Choi Young-Nam

Personal information
- Full name: Choi Young-Nam (최영남)
- Date of birth: July 27, 1984 (age 41)
- Place of birth: South Korea
- Height: 1.71 m (5 ft 7+1⁄2 in)
- Position: Defender

Team information
- Current team: Ulsan Hyundai Mipo Dolphin FC
- Number: 32

Youth career
- 2003–2006: Ajou University

Senior career*
- Years: Team / Apps / (Gls)
- 2007–2009: Ulsan Hyundai Mipo Dockyard / 67 / (6)
- 2010: Gangwon FC / 10 / (1)
- 2010–: Ulsan Hyundai Mipo Dolphin FC / 11 / (0)
- 2011–2013: → Yangju Citizen (loan) / 0 / (0)

= Choi Young-nam =

South Korean footballer (born 1984)

Choi Young-Nam (born 27 July 1984) is a South Korean football player who plays as a fullback or centerback.

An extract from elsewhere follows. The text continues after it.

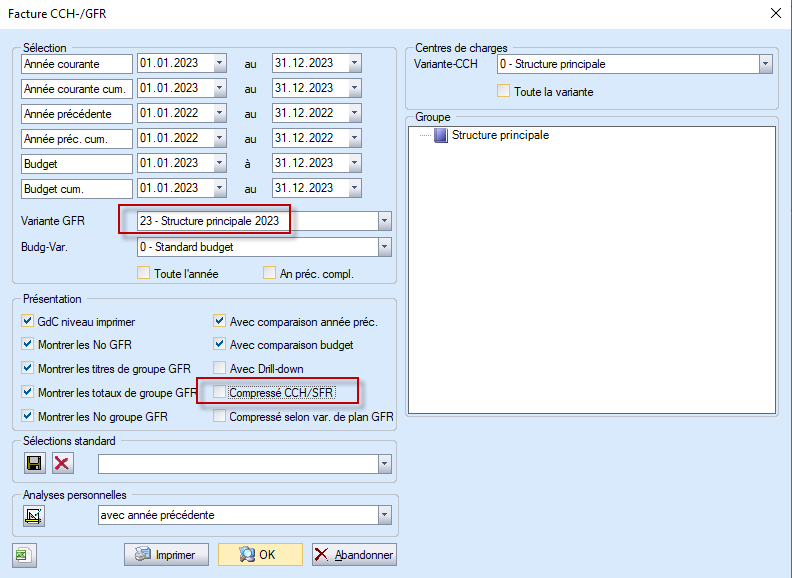Uncheck GdC niveau imprimer checkbox
The width and height of the screenshot is (792, 578).
click(x=28, y=322)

After graduating from university, Choi began his career at Korea National League side Ulsan Hyundai Mipo Dockyard. On 17 November 2009, Gangwon called him as a second order pick during the 2010 K-League Draft. His first K-League match was against Seongnam Ilhwa Chunma in Seongnam on 27 February 2010, which Gangwon lost 0-3. In July 2010, he moved back to Korea National League side Ulsan Hyundai Mipo Dockyard, his previous club.

== Honours ==

===Club===
Ulsan Hyundai Mipo Dockyard
- Korea National League (2) : 2007, 2008
- Korean President's Cup (1) : 2008

== Club career statistics ==

| Club performance |  |  | League |  | Cup |  | League Cup |  | Total |  |
| Season | Club | League | Apps | Goals | Apps | Goals | Apps | Goals | Apps | Goals |
| South Korea |  |  | League |  | KFA Cup |  | League Cup |  | Total |  |
| 2007 | Ulsan Hyundai Mipo Dockyard | Korea National League | 21 | 0 | 2 | 0 | - |  | 23 | 0 |
| 2008 | 26 | 2 | 1 | 0 | - |  | 27 | 2 |
| 2009 | 20 | 4 | 0 | 0 | - |  | 20 | 4 |
| 2010 | Gangwon FC | K-League | 10 | 1 | 1 | 0 | 3 | 0 | 14 | 1 |
| 2010 | Ulsan Hyundai Mipo Dockyard | Korea National League | 11 | 0 | 0 | 0 | - |  | 11 | 0 |
| Total | South Korea |  | 88 | 7 | 4 | 0 | 3 | 0 | 95 | 7 |
| Career total |  |  | 88 | 7 | 4 | 0 | 3 | 0 | 95 | 7 |

Note: appearances and goals include championship playoffs.